= What the exercise asks =
Would you please return the lines of the material that contain the word "Task"?

= Data section =
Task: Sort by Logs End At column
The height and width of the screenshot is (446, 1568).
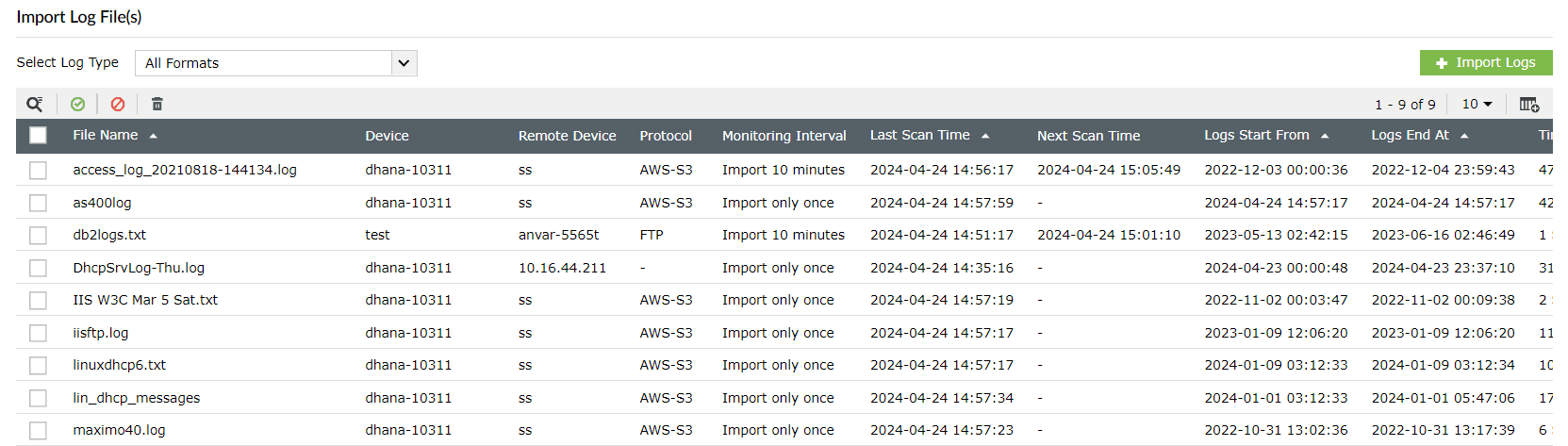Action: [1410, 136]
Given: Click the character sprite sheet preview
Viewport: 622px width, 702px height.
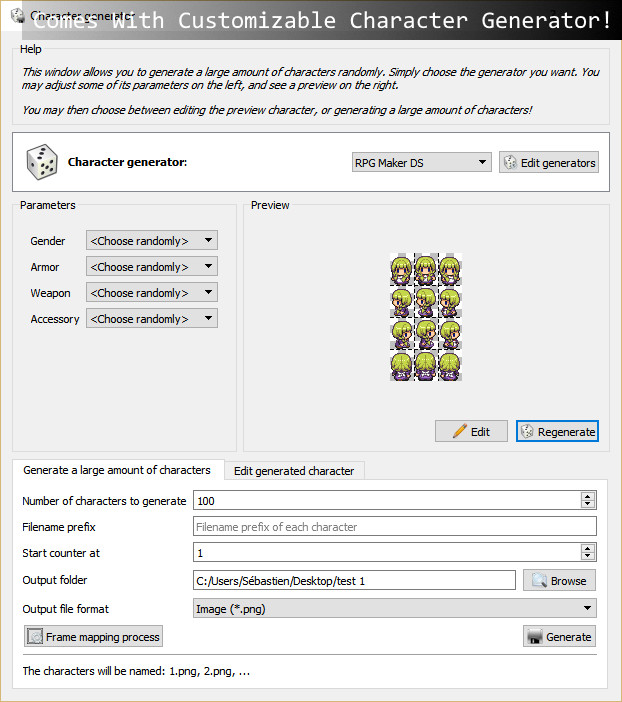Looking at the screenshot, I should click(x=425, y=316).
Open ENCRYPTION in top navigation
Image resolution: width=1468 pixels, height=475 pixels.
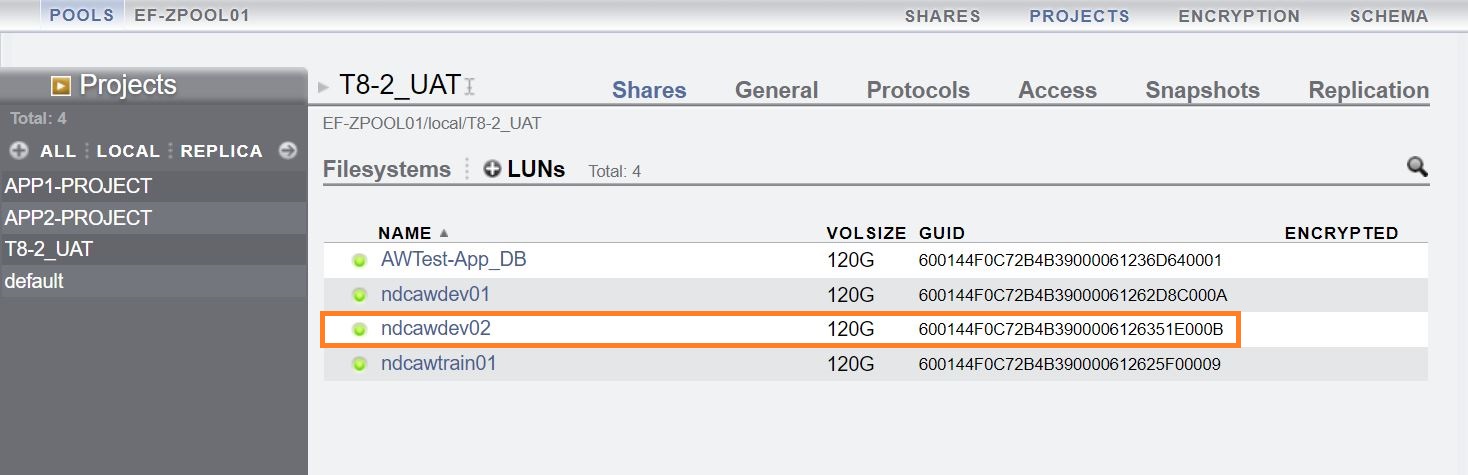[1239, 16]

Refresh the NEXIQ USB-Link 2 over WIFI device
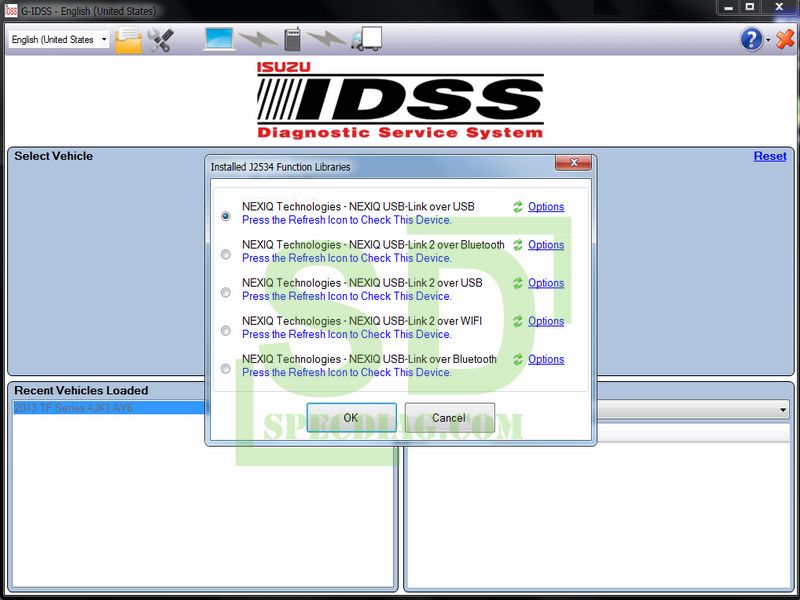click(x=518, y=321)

...

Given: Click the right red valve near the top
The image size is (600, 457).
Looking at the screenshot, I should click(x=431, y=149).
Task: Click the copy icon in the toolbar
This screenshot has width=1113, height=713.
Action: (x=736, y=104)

= Result =
Task: Sort by Logs End At column
Task: Click the copy icon in the toolbar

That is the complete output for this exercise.